Yep, would like to, but there's no trace of the coredump or even the
crash at sight.  The only idea is then that either the glibc source
of that message is not actually aborting loudly (the program has
terminated, though), or that vlc catches SIGABRT and turns that into
a graceful stop.  Either of that will make any troubleshooting tough
for sure.  Main intention is to keep trace of this or similar problem
recidivating to be possibly linked to any future observations,
hopefully with more info available.

(In reply to Jan Pokorný [poki] from comment #45)

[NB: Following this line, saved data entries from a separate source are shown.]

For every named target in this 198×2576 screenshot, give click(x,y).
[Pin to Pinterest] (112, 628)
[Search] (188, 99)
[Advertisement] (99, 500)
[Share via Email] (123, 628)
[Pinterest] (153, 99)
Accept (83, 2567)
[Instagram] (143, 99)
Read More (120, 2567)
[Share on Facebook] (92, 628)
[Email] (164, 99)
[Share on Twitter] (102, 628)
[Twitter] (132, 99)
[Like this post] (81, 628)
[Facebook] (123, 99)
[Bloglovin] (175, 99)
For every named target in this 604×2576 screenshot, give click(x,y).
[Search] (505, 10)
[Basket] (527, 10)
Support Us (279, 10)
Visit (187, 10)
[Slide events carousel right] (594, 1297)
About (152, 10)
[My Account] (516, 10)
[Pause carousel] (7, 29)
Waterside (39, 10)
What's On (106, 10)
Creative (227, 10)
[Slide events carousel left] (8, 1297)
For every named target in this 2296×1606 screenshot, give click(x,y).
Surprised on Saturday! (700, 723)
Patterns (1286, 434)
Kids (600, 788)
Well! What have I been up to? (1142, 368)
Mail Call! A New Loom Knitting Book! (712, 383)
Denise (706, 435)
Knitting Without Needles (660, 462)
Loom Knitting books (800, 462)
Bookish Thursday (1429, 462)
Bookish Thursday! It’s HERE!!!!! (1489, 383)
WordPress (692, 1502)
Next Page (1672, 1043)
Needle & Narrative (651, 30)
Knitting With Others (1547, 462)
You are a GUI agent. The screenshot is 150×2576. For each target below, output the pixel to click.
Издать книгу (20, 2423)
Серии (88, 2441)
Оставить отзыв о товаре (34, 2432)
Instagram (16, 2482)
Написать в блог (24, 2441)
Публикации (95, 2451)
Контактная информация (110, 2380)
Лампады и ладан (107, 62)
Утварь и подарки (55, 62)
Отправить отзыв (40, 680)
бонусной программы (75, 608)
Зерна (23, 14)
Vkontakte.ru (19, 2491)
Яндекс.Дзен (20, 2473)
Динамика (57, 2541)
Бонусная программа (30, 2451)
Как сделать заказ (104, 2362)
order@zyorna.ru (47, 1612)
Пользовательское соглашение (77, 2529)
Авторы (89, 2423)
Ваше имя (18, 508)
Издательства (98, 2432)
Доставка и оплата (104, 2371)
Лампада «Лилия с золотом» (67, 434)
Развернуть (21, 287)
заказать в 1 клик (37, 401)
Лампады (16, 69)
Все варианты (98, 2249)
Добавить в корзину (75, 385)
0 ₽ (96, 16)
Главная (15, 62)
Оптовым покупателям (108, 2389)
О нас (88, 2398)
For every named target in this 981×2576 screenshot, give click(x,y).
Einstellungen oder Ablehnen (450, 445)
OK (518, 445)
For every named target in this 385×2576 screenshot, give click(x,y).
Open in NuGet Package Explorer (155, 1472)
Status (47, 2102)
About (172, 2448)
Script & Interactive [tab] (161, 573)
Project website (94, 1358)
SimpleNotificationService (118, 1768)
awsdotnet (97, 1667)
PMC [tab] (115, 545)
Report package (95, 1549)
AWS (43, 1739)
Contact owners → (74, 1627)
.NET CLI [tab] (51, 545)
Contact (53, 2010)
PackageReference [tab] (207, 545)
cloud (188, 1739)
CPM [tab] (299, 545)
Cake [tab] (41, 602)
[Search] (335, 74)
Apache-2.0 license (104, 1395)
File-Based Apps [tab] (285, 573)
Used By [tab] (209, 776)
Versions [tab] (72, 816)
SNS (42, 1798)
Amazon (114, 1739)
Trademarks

> Yep, would like to, but there's no trace of the coredump or even the
> crash at sight.  The only idea is then that either the glibc source
> of that message is not actually aborting loudly (the program has
> terminated, though), or that vlc catches SIGABRT and turns that into
> a graceful stop.  Either of that will make any troubleshooting tough
> for sure.  Main intention is to keep trace of this or similar problem
> recidivating to be possibly linked to any future observations,
> hopefully with more info available.

Agree, it helps to get reports of seeing this in the wild.